**Required work:**
Copy the material from the line containing "You are a GUI" up to and including the line containing "Textová razítka", and give back only those lines.

**The data:**
┄┄┄┄┄┄┄┄┄┄
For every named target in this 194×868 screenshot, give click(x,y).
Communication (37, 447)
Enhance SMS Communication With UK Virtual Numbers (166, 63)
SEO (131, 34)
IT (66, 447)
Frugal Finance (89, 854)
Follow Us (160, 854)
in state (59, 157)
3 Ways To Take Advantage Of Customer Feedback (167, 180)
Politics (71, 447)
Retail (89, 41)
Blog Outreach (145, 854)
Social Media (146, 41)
┄┄┄┄┄┄┄┄┄┄
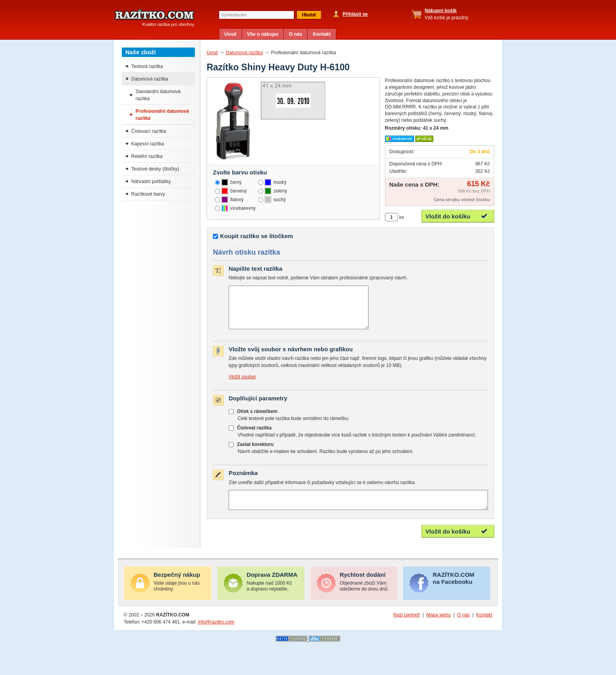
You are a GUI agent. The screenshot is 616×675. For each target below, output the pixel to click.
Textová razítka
┄┄┄┄┄┄┄┄┄┄
**Reply to the exercise:**
You are a GUI agent. The screenshot is 616×675. For each target below, output the pixel to click.
Textová razítka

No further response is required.